LDAP - this protocol is used by the clients to fetch identity information but also sometimes for the authentication, especially if systems that do not have the System Security Services Daemon (SSSD) are integrated with IdM. Also, if IdM acts as an LDAP back end for an application authentication, applications can connect to IdM using an LDAP driver available in the framework the application is build with. So we have really two different cases:
- LDAP connections from SSSD enabled clients
- LDAP connections from legacy systems, UNIXes and applications
SSSD has built in timeout, retry, and failover capabilities similar to the ones described above for Kerberos. Adding a load balancer between SSSD and IdM does not add any value and rather complicates the environment. It should be noted that SSSD uses Kerberos based authentication for such LDAP connection by default. This makes using a load balancer even less attractive.
The LDAP connections from legacy systems, UNIXes, and applications -- usually password authentication -- can be load balanced if there a real need. The need may emerge from cases when there are a lot of chatty applications that use IdM as a back end.
But before introducing load balancer try without it and see if the load is sustained. Introduce a balancer with sticky sessions only if the tests were conducted and default configuration really does not meet the needs.
Administrative protocol of HTTPs - This protocol is used for all administrative activity driven by IdM CLI and UI as well as client registration operations invoked during the installation of an IPA client (ipa-client-install). In other words, if you do not use the CLI interface remotely, but prefer to run IdM CLI only on servers it will be used only during client registration/enrollment.
This protocol uses Kerberos for authentication and keeps the session stored on the client. In the first place the client tries to connect to the server that the client was enrolled with. This server is recorded in the client configuration as the default. If the server does not respond the client will look at the LDAP SRV records and will try those based on the return order which is currently random, until the upstream fixes make their way into a release.
While it is possible to load balance this traffic it is usually enough to require a load balancer.

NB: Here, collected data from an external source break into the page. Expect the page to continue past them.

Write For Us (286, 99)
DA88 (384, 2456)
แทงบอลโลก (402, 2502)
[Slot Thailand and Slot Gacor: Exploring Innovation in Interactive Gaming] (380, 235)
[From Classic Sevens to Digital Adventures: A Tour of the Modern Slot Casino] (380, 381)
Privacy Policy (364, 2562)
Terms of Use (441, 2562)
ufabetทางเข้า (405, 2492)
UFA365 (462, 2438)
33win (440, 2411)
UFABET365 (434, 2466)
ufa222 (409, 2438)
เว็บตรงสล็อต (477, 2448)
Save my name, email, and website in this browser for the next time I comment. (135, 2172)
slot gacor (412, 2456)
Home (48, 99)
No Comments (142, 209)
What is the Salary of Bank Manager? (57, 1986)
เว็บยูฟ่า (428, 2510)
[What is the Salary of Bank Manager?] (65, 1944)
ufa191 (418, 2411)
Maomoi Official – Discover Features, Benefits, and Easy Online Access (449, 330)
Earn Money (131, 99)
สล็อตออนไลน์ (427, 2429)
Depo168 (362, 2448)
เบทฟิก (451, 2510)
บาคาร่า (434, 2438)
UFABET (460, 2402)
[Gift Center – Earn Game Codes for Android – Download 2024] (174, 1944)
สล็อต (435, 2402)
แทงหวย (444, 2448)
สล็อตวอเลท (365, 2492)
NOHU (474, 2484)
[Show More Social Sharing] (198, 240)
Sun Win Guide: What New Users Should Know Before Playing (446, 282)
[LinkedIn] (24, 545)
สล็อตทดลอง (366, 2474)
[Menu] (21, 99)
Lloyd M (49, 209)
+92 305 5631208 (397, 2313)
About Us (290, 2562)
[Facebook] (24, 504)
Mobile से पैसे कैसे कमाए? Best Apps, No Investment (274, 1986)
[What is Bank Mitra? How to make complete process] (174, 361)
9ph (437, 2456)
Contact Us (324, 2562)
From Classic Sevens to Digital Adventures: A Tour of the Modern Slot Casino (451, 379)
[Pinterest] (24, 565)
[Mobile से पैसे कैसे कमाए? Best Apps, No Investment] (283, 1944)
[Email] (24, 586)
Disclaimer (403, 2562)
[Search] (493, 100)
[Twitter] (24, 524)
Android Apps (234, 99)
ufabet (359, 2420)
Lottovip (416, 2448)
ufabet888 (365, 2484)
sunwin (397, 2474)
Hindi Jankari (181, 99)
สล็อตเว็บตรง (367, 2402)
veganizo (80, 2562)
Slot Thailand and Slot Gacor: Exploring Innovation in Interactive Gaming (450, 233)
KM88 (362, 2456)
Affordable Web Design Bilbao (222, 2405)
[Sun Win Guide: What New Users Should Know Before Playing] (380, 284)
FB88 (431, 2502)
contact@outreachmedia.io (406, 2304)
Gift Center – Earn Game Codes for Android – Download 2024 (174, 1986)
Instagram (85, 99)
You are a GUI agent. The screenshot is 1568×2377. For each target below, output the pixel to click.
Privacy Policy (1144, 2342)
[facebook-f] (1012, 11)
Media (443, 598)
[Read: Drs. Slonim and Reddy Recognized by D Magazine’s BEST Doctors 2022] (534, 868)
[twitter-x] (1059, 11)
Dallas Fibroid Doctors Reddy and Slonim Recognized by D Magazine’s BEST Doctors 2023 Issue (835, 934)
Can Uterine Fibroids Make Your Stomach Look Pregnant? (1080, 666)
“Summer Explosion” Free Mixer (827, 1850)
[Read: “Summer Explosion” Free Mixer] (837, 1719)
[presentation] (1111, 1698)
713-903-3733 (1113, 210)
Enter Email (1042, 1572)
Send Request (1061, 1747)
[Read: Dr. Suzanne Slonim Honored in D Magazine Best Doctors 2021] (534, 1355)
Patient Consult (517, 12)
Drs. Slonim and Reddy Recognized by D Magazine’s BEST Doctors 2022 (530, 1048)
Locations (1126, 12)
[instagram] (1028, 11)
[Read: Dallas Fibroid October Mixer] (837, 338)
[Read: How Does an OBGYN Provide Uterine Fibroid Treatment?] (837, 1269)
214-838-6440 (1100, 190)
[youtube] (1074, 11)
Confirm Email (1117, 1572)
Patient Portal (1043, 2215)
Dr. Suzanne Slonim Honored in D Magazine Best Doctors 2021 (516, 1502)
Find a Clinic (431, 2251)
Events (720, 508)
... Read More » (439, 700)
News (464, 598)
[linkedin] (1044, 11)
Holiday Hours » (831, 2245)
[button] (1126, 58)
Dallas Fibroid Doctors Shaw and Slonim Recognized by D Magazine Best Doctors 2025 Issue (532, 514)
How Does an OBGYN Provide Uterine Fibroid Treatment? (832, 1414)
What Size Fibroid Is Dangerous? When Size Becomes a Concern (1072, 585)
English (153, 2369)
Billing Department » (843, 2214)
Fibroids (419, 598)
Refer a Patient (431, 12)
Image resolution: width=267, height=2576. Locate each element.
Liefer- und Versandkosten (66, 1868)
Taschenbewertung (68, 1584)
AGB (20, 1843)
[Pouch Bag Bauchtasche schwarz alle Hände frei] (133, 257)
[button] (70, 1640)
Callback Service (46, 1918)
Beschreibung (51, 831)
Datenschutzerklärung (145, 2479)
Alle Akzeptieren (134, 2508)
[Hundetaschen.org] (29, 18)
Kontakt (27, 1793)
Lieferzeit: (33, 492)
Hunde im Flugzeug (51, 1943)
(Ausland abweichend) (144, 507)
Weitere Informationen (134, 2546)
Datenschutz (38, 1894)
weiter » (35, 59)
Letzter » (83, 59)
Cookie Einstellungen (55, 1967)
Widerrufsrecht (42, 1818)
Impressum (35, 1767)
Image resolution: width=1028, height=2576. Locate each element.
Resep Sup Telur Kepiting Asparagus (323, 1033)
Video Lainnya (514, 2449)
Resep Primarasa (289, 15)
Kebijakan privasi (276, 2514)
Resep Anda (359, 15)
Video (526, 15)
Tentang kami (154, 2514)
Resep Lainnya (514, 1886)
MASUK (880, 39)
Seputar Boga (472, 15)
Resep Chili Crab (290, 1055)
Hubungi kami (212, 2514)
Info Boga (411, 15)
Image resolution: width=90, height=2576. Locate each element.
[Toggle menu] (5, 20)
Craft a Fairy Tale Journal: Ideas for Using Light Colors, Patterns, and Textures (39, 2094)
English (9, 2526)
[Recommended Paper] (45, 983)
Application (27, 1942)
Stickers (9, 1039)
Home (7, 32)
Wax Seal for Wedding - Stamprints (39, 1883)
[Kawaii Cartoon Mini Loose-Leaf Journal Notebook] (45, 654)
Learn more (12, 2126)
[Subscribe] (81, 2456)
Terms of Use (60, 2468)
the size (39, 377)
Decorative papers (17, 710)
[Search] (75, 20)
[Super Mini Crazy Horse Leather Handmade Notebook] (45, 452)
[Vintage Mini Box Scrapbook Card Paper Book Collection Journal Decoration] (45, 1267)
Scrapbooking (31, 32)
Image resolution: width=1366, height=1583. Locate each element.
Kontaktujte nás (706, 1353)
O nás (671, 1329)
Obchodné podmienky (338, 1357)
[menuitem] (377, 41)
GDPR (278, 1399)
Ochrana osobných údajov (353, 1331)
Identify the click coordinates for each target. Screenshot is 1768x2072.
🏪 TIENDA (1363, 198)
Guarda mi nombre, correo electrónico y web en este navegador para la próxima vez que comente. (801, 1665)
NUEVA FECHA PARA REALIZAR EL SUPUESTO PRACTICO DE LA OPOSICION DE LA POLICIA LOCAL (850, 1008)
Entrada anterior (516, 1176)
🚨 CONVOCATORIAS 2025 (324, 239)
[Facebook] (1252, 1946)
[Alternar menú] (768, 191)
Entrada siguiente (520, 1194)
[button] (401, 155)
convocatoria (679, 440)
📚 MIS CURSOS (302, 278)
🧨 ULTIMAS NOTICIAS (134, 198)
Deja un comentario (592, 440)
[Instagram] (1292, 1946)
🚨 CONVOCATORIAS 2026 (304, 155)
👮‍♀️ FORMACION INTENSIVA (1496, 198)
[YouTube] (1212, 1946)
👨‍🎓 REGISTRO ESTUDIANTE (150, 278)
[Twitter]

This table summarizes the recommendations above:
Client |
Used Protocols |
Native Capabilities |
Load Balancing recommendation |
SSSD |
Kerberos, LDAP |
Capable of failover |
Use DNS for load balancing do not use a load balancer. |
UNIX |
LDAP |
Limited failover capabilities |
Load balancing can be introduced if there is a real need. Recommendation is not to do it until proven that it is needed. |
Applications |
LDAP |
Framework dependent |
Load balancing can be introduced if there is a real need. Recommendation is not to do it until proven that it is needed. |
Administrative client (CLI/UI/Client installation) |
HTTPS |
No fail over |
Load balancing with sticky sessions can potentially be used but it will add more complexity and fragility to the environment. If you see challenges in this area please open as support case and we will be glad to assess the situation and consider improvements. |
Summary
Using load balancers with IdM is possible, but not recommended. Make sure you consider the use case thoroughly before implementing load balancing with IdM.
For Red Hat Enterprise Linux customers, if you see a real need for introduction of load balancers in your environment please contact your technical account manager or open a support case at the design and prototyping phase of your project. We can give advice as to whether the configuration will be supported or not.